Verdict Delivered After Brief Deliberation
A federal jury in Oakland, California, ruled against Elon Musk in his lawsuit accusing OpenAI of abandoning its nonprofit origins. The panel found that neither OpenAI nor CEO Sam Altman could be held liable because Musk delayed bringing the case for too long. The unanimous decision came after less than two hours of deliberation following eleven days of testimony and arguments.
All of Musk's claims against the company and Altman were determined to have exceeded the applicable statute of limitations. This outcome ended the high-profile legal challenge without addressing the substance of the nonprofit mission allegations.
Musk's Early Involvement and Departure
Musk co-founded OpenAI in 2015 but stepped away in 2018. At the time he was unable to convince other leaders to merge the startup with Tesla or establish a for-profit entity under his direction that could draw the large investments required for advanced AI development.

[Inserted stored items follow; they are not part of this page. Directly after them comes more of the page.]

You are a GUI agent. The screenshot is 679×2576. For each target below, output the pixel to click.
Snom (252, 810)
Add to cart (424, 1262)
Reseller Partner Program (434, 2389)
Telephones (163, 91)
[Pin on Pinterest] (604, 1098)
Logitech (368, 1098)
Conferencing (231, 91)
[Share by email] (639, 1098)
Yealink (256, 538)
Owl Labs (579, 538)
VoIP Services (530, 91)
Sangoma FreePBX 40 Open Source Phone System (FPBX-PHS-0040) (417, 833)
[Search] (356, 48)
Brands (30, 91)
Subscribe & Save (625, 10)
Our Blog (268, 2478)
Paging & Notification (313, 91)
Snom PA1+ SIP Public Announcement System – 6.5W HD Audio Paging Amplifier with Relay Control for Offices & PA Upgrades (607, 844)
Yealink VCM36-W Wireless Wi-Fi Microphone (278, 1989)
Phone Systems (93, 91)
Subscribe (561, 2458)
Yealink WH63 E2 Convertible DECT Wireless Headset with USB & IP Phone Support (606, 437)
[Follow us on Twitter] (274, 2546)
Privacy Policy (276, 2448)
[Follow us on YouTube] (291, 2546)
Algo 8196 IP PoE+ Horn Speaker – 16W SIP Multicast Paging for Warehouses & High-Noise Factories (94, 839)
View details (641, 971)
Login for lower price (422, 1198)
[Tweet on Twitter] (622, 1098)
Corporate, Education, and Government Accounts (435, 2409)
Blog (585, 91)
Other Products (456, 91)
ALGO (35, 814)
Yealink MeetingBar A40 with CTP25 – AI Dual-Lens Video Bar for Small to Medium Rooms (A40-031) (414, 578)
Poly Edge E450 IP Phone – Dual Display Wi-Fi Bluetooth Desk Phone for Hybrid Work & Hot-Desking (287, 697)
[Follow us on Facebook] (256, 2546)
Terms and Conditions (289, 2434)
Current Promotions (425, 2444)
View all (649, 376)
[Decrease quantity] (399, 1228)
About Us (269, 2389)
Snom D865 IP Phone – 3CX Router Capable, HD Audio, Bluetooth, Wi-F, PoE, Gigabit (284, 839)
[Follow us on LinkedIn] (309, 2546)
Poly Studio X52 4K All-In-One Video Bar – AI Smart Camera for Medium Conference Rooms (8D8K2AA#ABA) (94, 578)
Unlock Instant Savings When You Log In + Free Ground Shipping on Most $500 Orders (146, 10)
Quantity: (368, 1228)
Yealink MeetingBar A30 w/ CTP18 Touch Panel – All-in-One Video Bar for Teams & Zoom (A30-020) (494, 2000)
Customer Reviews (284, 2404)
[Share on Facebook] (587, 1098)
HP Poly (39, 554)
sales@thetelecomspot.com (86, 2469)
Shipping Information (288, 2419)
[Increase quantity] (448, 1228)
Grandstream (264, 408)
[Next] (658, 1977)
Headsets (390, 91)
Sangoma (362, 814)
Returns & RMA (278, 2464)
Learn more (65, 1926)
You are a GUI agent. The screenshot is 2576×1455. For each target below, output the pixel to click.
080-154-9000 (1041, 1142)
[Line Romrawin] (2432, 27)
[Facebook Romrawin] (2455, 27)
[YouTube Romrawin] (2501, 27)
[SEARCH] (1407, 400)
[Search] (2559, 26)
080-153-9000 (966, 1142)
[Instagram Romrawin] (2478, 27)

His exit preceded the company's later structural changes.
In the lawsuit Musk accused OpenAI of violating its founding mission as a nonprofit dedicated to developing AI for humanity's benefit when it created a for-profit entity in 2019. The suit sought removal of Altman and President Greg Brockman from their positions along with more than 150 billion dollars in damages that Musk said would go to the original nonprofit.
Company Response and Counterarguments
OpenAI, now valued at 852 billion dollars, maintained there was never a permanent promise to remain nonprofit. The company pointed out that Musk himself had pursued a merger with OpenAI and participated in discussions about forming a for-profit structure before leaving the board. OpenAI also described the lawsuit as an effort to promote Musk's competing AI venture, xAI.
Altman and Brockman were among the original co-founders. The defense emphasized that the timing of the filing prevented any examination of the core allegations regarding mission drift or charitable status.
Implications for Future Legal Actions
The ruling underscores how statutes of limitations can limit challenges to corporate restructuring decisions made years earlier. Parties considering litigation over historical governance changes must act within defined windows or risk losing their opportunity regardless of the underlying claims. This case illustrates the procedural barriers that can halt disputes before substantive issues reach a full hearing.